Grupo composto por universitários, pós-graduandos, docentes e funcionários da Unesp (Universidade Estadual Paulista) de Araçatuba (SP) foram para as ruas na manhã desta quarta-feira (15) em ato contra os cortes de recursos na educação, incluindo ensino básico e superior, anunciados pelo MEC (Ministério da Educação).
Ainda em protesto contra os bloqueios de verba, aulas em todos os períodos e turmas na FMVA (Faculdade de Medicina Veterinária de Araçatuba) e na FOA (Faculdade de Odontologia de Araçatuba) foram paralisadas nesta quarta, mas devem voltar ao normal na quinta-feira.
Atendimentos à população, como os que são realizados pelo Caoe (Centro de Assistência Odontológica à Pessoa com Deficiência) e serviços prestados no campus da FMVA não foram afetados, segundo a organização.
A manifestação contou com cerca de 400 pessoas, segundo um dos organizadores do protesto, Felipe Yudi, estudante do curso de odontologia e presidente do diretório acadêmico.
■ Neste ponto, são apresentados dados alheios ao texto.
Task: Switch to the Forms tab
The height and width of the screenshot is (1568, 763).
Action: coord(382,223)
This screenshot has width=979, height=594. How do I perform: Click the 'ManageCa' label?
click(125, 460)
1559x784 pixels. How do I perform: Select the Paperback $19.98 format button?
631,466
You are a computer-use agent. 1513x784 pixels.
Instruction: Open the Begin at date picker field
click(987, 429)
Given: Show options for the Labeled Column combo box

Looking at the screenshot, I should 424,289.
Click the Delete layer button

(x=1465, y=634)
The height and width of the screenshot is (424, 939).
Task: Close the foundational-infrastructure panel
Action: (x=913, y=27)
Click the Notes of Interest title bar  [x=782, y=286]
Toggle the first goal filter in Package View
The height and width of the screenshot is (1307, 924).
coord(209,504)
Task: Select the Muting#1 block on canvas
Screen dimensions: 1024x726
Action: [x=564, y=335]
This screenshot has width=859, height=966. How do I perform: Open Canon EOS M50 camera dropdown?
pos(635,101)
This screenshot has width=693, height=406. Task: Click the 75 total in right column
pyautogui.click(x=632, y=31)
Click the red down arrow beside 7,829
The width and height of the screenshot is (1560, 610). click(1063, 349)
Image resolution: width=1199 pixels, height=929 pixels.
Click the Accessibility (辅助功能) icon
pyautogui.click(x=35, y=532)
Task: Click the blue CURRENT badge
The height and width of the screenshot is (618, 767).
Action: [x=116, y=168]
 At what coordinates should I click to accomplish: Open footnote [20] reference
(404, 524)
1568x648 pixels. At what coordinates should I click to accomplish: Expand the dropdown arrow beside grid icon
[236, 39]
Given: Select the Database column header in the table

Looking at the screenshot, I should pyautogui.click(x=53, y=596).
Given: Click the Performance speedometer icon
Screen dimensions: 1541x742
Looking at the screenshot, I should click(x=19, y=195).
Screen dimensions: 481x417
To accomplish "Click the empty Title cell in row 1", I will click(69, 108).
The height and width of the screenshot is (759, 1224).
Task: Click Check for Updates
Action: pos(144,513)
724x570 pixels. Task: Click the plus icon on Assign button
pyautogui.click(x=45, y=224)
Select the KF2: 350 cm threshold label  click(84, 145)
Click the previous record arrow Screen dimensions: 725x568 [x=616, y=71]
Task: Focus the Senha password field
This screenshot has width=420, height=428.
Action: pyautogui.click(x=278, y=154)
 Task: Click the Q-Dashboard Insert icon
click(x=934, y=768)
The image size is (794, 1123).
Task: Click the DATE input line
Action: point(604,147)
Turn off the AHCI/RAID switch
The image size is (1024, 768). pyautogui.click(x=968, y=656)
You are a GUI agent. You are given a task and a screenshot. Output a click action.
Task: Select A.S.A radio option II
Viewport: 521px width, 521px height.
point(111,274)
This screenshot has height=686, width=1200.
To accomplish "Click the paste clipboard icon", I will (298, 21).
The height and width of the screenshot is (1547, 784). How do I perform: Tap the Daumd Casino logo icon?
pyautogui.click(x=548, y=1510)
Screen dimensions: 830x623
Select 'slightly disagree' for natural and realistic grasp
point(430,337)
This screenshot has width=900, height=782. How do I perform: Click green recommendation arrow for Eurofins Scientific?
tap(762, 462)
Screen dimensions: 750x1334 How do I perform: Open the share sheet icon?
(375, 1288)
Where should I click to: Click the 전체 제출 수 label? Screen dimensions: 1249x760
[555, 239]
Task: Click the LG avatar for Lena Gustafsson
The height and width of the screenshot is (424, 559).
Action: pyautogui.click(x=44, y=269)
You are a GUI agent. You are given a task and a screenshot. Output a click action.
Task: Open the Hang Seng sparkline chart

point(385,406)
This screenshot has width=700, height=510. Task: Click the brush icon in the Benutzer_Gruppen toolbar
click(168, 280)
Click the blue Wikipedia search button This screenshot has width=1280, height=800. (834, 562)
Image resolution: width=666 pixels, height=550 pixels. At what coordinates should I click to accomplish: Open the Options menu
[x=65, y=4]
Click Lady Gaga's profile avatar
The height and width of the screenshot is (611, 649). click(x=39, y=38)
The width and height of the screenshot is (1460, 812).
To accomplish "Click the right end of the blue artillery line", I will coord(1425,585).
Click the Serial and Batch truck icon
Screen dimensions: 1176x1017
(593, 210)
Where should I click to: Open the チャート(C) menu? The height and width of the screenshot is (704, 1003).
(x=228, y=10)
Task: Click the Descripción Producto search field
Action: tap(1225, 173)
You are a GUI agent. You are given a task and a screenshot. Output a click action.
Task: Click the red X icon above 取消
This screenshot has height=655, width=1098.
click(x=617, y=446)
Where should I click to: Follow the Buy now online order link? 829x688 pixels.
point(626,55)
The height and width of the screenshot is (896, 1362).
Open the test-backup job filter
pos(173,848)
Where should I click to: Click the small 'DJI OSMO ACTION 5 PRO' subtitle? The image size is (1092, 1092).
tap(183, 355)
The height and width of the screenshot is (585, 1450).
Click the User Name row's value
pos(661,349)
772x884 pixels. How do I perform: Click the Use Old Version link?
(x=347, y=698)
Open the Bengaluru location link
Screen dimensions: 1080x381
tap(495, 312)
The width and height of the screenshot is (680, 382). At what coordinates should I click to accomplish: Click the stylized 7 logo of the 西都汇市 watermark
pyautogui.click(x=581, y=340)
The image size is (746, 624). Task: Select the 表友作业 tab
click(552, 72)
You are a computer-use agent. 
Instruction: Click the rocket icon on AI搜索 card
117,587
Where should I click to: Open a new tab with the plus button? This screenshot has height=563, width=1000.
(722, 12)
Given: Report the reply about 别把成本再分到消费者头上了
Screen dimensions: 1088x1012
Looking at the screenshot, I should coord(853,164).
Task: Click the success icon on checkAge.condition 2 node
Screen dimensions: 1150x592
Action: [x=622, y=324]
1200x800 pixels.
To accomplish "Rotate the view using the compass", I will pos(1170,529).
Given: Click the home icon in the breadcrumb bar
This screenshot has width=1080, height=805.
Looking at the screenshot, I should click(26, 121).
A passeata teve início por volta das 10h, em frente à FOA, na rua José Bonifácio, e contou com o apoio da Polícia Militar e Guarda Civil Municipal.
Os manifestantes percorreram o Centro do município portando faixas, como “Educação não é gasto, é investimento”, “Educação merece respeito” e “Ninguém tira o trono do estudar”, e com gritos de guerra, cujo um dos trechos é “Todos juntos pela educação”.
Bolsas
Além do grupo ser contra os cortes anunciados, Yudi destaca que a manifestação também se opõe ao contingenciamento de recursos destinados a bolsas de pós-graduação, que inclui a Capes (Coordenação de Aperfeiçoamento de Pessoal de Nível Superior).
“Diretamente, esse corte na peça orçamentária das federais não atinge a Unesp nesse exato momento, porque somos uma universidade estadual. Porém, os cortes nas bolsas afeta, sim, muitas pesquisas na pós-graduação, em todo estado e País”, afirma Yudi.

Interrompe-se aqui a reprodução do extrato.